### Tasks to complete:
1 – In the records, copy out again, unchanged, the part that opens with the line containing "coordinates (68, 542)." and closes with the line containing "home-link: 首页 is", including both of those lines.
2 – Carry on the thread about adding System Allocated Memory support from the point where it stops.

### Excerpt provided:
[Start of section]
Support System Allocated Memory (SAM) #701

rongou · 2024-08-05T19:40:14Z

Allowing running benchmarks using System Allocated Memory (SAM) on HMM and Grace Hopper systems. This depends on cupy/cupy#8442.

Signed-off-by: Rong Ou <[email protected]>

lijinf2

Thanks for the PR! Exciting to have SAM. Minor questions.

lijinf2 · 2024-08-05T19:59:00Z

python/run_benchmark.sh

@@ -98,7 +98,10 @@ cat <<EOF
 --spark_confs spark.python.worker.reuse=true \
 --spark_confs spark.master=local[$local_threads] \
 --spark_confs spark.driver.memory=128g \
--spark_confs spark.rapids.ml.uvm.enabled=true
+--spark_confs spark.rapids.ml.uvm.enabled=false \
+--spark_confs spark.rapids.ml.sam.enabled=true \


Does sam work on non-GH machines? Will it fall back to uvm?

Only when HMM is supported:

$ nvidia-smi -q | grep Addressing Addressing Mode : HMM

What will happen if HMM is not supported but we've enabled SAM?
[End of section]
### Given entries:
[Start of section]
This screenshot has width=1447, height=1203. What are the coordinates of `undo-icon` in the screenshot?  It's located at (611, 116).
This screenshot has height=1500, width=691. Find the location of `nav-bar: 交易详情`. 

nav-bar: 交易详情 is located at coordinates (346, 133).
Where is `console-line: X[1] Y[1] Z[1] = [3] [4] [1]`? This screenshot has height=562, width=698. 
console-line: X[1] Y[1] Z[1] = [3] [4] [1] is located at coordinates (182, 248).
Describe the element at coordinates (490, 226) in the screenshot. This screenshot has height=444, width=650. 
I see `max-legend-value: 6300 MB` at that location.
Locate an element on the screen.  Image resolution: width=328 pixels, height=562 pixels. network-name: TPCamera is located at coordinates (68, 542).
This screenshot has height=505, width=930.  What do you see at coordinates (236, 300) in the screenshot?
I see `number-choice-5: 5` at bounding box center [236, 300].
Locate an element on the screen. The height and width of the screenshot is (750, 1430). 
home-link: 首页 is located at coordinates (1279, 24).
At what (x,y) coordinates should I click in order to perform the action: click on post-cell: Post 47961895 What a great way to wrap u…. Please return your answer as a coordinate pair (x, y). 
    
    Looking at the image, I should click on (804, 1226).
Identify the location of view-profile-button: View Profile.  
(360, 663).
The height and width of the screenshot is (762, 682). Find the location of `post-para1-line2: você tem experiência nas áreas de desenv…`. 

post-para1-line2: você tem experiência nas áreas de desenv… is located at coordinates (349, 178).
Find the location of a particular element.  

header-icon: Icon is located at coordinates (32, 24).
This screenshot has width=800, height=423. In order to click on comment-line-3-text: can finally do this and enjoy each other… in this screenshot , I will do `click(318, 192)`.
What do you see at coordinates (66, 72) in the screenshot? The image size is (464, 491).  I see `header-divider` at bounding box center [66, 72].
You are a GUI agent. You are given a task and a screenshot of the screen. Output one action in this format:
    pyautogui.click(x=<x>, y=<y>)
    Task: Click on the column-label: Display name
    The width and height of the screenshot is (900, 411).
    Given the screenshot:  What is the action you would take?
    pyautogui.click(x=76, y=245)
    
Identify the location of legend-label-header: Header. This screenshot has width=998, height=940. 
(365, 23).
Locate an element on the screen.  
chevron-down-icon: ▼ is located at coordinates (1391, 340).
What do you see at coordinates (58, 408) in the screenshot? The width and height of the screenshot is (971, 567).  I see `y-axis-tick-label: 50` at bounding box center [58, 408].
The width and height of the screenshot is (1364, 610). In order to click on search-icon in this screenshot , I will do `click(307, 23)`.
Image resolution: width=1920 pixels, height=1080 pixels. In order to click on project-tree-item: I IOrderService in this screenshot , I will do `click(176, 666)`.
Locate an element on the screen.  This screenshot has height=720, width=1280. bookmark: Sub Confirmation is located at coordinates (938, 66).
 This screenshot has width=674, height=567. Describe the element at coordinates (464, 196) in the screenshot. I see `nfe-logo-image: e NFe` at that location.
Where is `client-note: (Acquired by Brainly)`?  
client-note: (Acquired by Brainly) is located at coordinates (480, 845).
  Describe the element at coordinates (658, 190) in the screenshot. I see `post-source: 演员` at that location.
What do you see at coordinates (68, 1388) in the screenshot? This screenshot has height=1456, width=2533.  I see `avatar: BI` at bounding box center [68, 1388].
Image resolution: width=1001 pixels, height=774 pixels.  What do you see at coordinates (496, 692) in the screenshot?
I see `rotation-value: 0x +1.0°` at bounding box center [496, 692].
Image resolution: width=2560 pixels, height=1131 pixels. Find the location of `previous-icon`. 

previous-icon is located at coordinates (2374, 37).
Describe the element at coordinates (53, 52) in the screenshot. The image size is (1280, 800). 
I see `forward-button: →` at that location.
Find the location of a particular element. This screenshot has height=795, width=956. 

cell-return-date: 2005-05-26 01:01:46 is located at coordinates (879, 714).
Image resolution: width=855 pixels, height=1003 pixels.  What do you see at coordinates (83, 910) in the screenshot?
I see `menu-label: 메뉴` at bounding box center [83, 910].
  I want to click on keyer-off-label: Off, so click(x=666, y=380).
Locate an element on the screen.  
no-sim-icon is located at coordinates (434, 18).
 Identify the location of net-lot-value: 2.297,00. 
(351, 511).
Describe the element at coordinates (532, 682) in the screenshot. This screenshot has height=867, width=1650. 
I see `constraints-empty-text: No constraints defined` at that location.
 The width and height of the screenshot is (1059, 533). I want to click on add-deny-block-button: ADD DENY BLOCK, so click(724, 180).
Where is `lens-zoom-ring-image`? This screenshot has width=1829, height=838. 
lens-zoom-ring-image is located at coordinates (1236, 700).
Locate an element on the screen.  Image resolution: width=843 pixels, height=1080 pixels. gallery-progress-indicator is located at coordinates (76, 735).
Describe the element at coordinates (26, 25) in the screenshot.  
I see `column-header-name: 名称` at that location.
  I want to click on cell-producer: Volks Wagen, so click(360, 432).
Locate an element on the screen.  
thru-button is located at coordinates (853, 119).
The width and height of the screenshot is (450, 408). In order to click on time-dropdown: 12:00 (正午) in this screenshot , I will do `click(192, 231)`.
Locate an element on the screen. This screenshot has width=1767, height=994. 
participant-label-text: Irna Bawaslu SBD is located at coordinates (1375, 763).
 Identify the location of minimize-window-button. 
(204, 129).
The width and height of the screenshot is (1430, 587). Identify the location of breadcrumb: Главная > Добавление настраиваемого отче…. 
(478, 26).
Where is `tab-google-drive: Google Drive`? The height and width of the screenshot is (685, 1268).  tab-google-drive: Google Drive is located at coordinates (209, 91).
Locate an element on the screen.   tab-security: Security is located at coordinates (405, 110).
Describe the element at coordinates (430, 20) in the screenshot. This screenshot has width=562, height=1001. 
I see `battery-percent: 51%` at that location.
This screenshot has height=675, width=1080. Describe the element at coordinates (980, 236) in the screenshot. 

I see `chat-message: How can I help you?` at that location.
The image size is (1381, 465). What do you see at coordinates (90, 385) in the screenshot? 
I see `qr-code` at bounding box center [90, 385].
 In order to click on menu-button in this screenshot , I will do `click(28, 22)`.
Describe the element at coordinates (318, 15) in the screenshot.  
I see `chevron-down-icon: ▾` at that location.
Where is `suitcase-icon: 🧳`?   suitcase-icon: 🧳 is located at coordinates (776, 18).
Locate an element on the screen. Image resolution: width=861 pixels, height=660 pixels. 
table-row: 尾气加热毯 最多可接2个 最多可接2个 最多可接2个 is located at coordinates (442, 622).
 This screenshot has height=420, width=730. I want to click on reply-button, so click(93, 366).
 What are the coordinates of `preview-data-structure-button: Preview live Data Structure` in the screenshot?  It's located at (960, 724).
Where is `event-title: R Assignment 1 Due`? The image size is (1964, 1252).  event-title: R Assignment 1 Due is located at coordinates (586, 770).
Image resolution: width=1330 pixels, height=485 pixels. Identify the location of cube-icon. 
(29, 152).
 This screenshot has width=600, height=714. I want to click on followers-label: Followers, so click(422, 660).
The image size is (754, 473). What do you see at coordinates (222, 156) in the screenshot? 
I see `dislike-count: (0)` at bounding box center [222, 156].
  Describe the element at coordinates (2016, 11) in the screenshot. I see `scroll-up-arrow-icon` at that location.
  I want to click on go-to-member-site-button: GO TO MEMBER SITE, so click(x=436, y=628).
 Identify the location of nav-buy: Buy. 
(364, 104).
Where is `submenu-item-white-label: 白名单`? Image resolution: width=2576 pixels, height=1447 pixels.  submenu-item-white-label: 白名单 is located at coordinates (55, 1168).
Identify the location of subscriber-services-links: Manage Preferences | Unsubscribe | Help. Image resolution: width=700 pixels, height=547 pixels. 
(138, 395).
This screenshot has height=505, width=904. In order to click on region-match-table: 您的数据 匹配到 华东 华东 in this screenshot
[End of section]
### Responses in order:
1 –
Locate an element on the screen.  Image resolution: width=328 pixels, height=562 pixels. network-name: TPCamera is located at coordinates (68, 542).
This screenshot has height=505, width=930.  What do you see at coordinates (236, 300) in the screenshot?
I see `number-choice-5: 5` at bounding box center [236, 300].
Locate an element on the screen. The height and width of the screenshot is (750, 1430). 
home-link: 首页 is located at coordinates (1279, 24).

2 –
Invoking the RMM system mr would cause a crash. I guess we should figure out what value to default to that's the most convenient to us.

Agree.
Does our ci machine support RMM? Nightly ci executes run_benchmark.sh with a A100 40G GPU I think.

It should work as long as we install the open source driver. These are the requirements:

NVIDIA CUDA 12.2 with the open-source r535_00 driver or newer.

A sufficiently recent Linux kernel: 6.1.24+, 6.2.11+, or 6.3+.

A GPU with one of the following supported architectures: NVIDIA Turing, NVIDIA Ampere, NVIDIA Ada Lovelace, NVIDIA Hopper, or newer.

A 64-bit x86 CPU.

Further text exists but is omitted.